Figure 1 shows an example (future) device: there are large bumps, hybrid bonds--for extreme bandwidth and low latency connection to cache memory, TSV based DRAM, and multiple CPU to CPU interconnects. Each of these is a failure point.
Figure 1: The wide variety of interconnects on future advanced packages Figure 2: the triangle of misery as applied to standard and Advanced xray imaging (AXI)
Manufacturing will necessarily advance in the packaging arena: pin density and package size will both increase to support the high bandwidth and device integration demands. The downside of multiple device integration is a higher set of requirements on the reliability of both the individual devices and the fully assembled system. This is an opportunity to take advantage of new strategies and technologies in package inspection. The sampling challenges for both control and inspection for high reliability require systems that can run at 100% coverage and millions of units per year. An overview of reliability sampling challenges as it relates to the end of line inspection, as well as sampling for both defect type and incidence is critical to understanding how and what to measure to maximize yield.

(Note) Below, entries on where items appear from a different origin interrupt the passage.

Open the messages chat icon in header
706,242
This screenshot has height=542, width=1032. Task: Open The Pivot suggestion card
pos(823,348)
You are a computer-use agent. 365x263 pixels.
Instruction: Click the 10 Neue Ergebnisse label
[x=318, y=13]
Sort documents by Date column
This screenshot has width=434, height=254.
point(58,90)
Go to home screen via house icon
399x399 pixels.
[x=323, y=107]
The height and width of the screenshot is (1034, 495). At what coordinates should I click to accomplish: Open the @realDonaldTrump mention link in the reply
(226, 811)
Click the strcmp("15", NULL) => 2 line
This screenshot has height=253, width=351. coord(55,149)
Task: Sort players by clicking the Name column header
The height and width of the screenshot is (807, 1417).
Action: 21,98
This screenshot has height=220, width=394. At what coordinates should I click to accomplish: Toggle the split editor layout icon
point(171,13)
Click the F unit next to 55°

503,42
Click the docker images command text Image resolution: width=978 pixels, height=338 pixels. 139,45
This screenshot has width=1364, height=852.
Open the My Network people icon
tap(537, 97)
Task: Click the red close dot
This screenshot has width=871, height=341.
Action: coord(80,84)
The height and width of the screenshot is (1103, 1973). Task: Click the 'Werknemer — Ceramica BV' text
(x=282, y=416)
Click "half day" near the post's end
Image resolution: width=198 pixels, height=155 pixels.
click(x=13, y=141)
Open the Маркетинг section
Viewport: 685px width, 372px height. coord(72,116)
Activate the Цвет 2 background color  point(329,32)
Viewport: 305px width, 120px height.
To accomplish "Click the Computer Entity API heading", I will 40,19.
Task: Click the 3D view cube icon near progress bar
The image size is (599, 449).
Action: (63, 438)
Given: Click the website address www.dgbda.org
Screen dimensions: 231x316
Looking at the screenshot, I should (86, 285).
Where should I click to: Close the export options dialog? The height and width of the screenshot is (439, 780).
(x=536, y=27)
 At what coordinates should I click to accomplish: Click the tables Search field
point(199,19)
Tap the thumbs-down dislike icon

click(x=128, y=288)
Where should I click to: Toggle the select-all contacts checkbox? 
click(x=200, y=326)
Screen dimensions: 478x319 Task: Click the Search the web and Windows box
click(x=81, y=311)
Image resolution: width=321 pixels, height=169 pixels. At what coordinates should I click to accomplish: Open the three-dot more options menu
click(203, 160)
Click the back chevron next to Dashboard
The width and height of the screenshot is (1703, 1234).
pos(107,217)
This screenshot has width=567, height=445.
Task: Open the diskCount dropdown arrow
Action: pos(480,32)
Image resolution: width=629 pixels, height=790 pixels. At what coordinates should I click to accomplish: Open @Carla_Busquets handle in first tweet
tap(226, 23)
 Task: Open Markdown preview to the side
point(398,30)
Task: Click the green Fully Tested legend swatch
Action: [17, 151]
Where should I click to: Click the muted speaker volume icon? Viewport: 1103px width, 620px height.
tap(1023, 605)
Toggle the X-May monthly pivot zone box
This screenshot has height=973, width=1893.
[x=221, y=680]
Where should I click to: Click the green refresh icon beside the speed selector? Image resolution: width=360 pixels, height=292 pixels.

There are fundamental tradeoffs between speed, resolution, and signal to noise ratio that inform a systematic engineering understanding of inspection. Optimizing that trade-off specifically for semiconductor inspection leads to dedicated tools with extremely high resolution, speed, and low dose.
In parallel with the speed requirements, sensitivity, and noise immunity can be improved with an understanding of the systematic sources of noise. These can be mitigated and even eliminated with novel algorithms for both image enhancement and defect location.